[Search for users] [Overall Top Noters] [List of all Conferences] [Download this site]

Conference vaxuum::document_ft

Title:DOCUMENT T1.0
Notice:**New notesfile (DOCUMENT.NOTE) now available (see note 897)**
Moderator:CLOSET::ADLER
Created:Mon Feb 09 1987
Last Modified:Thu Oct 31 1991
Last Successful Update:Fri Jun 06 1997
Number of topics:897
Total number of notes:4397

675.0. "How do I automate the index process?" by NCADC1::PEREZ (The sensitivity of a dung beetle.) Wed Jul 15 1987 18:58

    I just came back from ?running? an informal Document seminar.  It
    was well received and I look forward [sic] to having our CPU absolutely
    buried by happy people documenting.
    
    HOWEVER, I told the folks that to do an index you had to manually put
    the <X> tag on each entry you wanted in the index, every time you
    wanted it referenced.  For example, if you wanted the word "HORSESHOE"
    indexed and referenced it on 4, 103, 157, 322, you would have to put an
    entry at each of those points in the source.  If a page break occurred
    the reference would be incorrect in the index. 
    
    I D*** near got LYNCHED!!!  The general comment was "No wonder our
    documents have such lousy indexes, if it takes that much work."
    References were made to unnamed primitive products that allow the
    user to put in a list of references to be indexed that are then
    permuted and correctly correlated with the sources. 
    
    Am I wrong?  Does Document do this (hope, hope)?  Is there some
    automatic way to get the references to index elements correct for all
    occurences in a document?  Or, are we doomed to having 20 lines
    of index with only the initial reference for an 8000 line document? 

    Dave P
T.RTitleUserPersonal
Name
DateLines
675.1Modification of <X> required/wished/called for?IJSAPL::KLERKTheo de KlerkWed Jul 15 1987 19:358
 One of those primitive products is Runoff that will accept >string
 to enter "string" in the index. Perhaps as a wish the <X>(text)
 should leave the "text" in the paragraph as well as entering it
 in the index. It sounds like a not too difficult solution to
 implement, though highly incompatible with previously made documents
 that will then suddenly see two "text"s in the final page output

Theo
675.2I agree and disagreeCOOKIE::JOHNSTONWed Jul 15 1987 19:5636
RE: .0

I couldn't let this one go by without the comment that it takes more 
than an automatic feature to make a truly useful index.  You must 
consider more than just where words appear on a given page.  You must 
also think about user concepts and the many different ways in which a 
user will try to look up information.  Take something simple like the 
print command. Users will look in the index for any or all of
the following leaders (or something similar to them):
 
        Commands 
        Command qualifiers
        Output
        PRINT command
        Printing
        Qualifiers

This is a really small example that doesn't even consider logical queue 
names, destinations, offsets, whatever.  You can't anticipate every 
option; and even if you could, you have to make conscious decisions 
about what to include or not because resources for paper, people, time, 
ad nauseum are always scarce.

I don't disagree with having more automatic features, but I think that 
only artificial intelligence can come close to writing as good an index 
as a human can.  And I think that noone should be allowed to write an 
index before having training in it; a poor index only makes a bad book 
worse.  The good news: a good index can go a long ways towards improving 
the usability of a poorly organized book.
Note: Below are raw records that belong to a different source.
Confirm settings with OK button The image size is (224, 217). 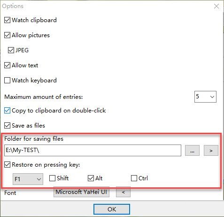click(x=112, y=209)

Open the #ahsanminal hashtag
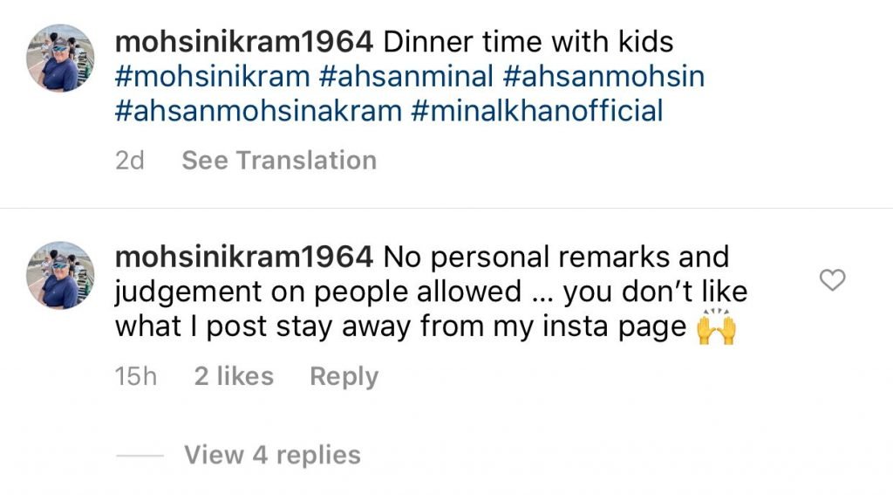tap(406, 77)
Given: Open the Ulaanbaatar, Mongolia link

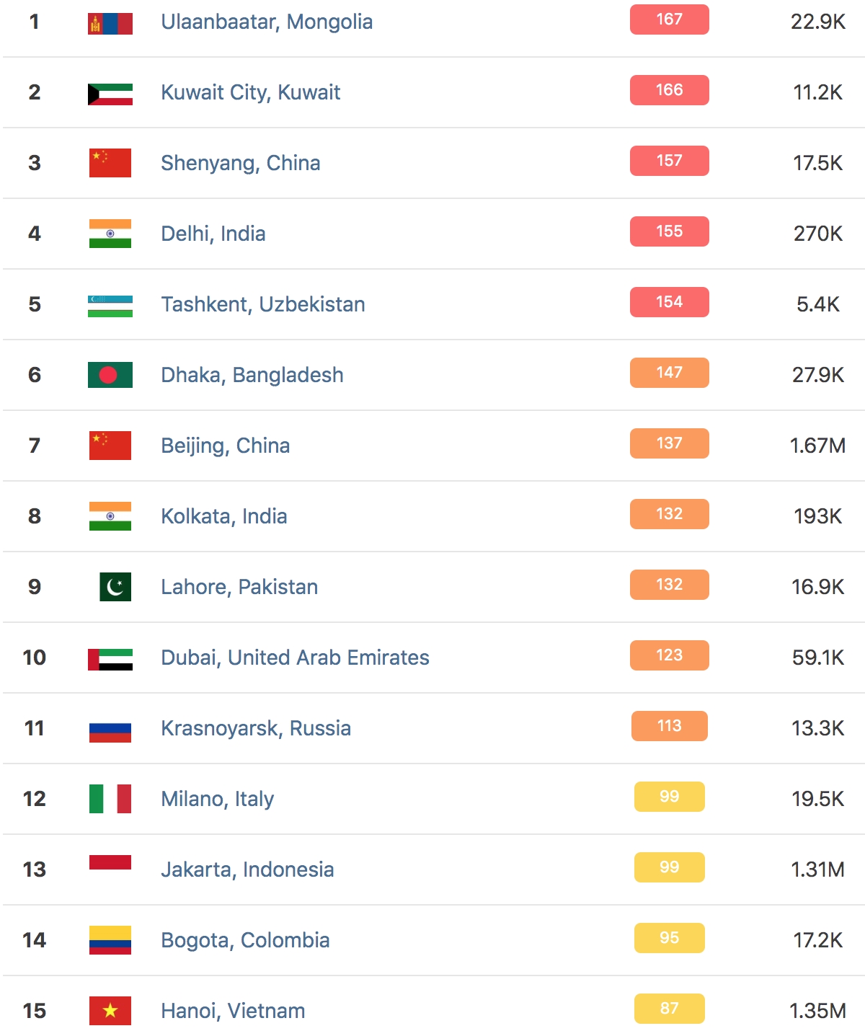Looking at the screenshot, I should coord(267,22).
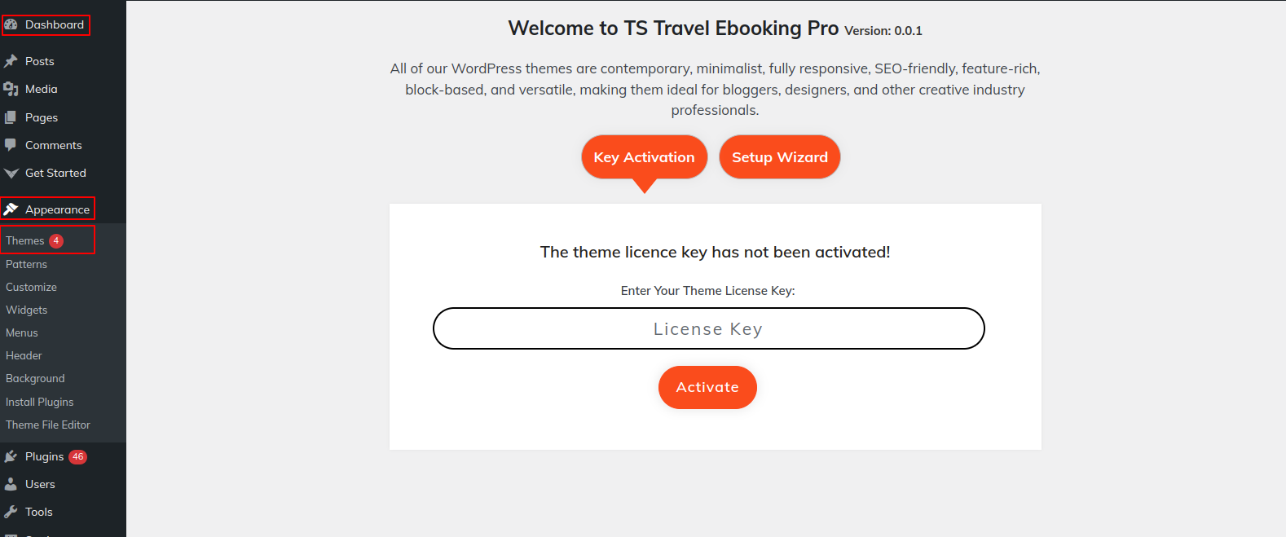Click the Dashboard gauge icon
Screen dimensions: 1286x537
(11, 24)
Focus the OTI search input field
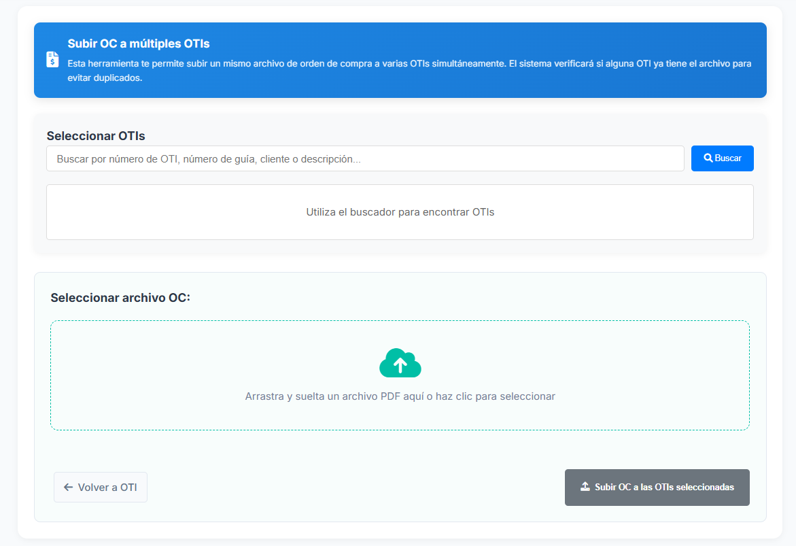 coord(365,158)
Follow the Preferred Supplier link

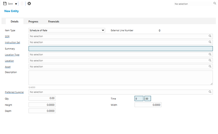point(14,92)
Indexes are being mandated corporate-wide; I don't envy the task of 
anyone who has to develop the tools or the training.


Rose

675.3Nevertheless...IJSAPL::KLERKTheo de KlerkThu Jul 16 1987 03:5594
 Considering the .-1 remark, and realizing than processing the same
 file twice, the <X>(text) might get expanded repeatedly into e.g.
 text<X>(text) --> texttext<X>(text).

 So, it might be better to use the Runoff approach and use something
 unique (like >> or @@) to prefix the word that needs to go into
 the index. A six minute Scan hack follows. The out-commented part
 would expand the <X> tag, the currently active part uses the >> approach.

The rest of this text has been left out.